Moles range from the minor annoyance to a serious health concern. Yet many people don’t know when moles are something to be concerned about. Here are the health symptoms and physical signs your moles need to be seen by a doctor instead of ignored or treated with over the counter treatments.
A mole that is varied in colour, such as a mix of black, blue, white and red, is much more likely to be serious than a large brown or black one. Very dark moles are a risk factor. Moles don’t tan, either, so a mole that has gone from brown to black should be checked out.
Moles that have irregular edges, especially when combined with an uneven colour, are at increased risk of becoming cancerous. If part of the mole doesn’t look like the other, such as a different colour or shape, that’s a red flag. It becomes a red alert if the mole used to look the same on both sides. If the mole has a poorly defined border, that is a warning sign and it should be checked out.
A small mole is less likely to be a tumour than a large one. Any mole larger than 6mm (the standard pencil eraser) is potentially cancerous. If the mole is increasing in size, either irregularly or regularly, this should be evaluated by a qualified dermatologist. Any mole that is growing while changing shape, colour or its edge is a major warning sign that shouldn’t be ignored. A mole on a mole should be checked out too.
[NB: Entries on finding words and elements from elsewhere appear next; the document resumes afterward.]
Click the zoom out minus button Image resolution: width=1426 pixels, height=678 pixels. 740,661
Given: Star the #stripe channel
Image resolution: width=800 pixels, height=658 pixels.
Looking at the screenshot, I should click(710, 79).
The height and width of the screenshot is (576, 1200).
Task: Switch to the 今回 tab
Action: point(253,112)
Any mole that bleeds or itches is a sign of something serious. Whether the mole is cancerous or simply the site of a skin infection, these symptoms need to be evaluated by a doctor. Another warning sign is when the mole is painful to the touch.
Clinics like The London Dermatology Centre can remove suspicious moles as well as any you simply don’t want to look at anymore, and they are able to have it tested to determine if it is actually skin cancer. It is in your best interest to seek an early evaluation, since skin cancer is eminently treatable when caught early. What if it isn’t cancer? Doctors will be able to tell if what you think is a new mole is actually an infection or something else that needs to be treated by a doctor.
Moles you’ve had for years are not likely to be an issue, though if you were born with moles or had dozens of moles before you were 20, you’re at increased risk for skin cancer. If you have a new mole form, this is a minor risk. If it continues to grow, change shape and takes on odd colours, this is a warning sign and you should have it evaluated by a doctor.
If you ever see moles with uneven colouring or edges, then it could be the sign of something more serious. Large moles and any mole that is changing in size or appearance, new moles and moles that are irritating should be examined immediately.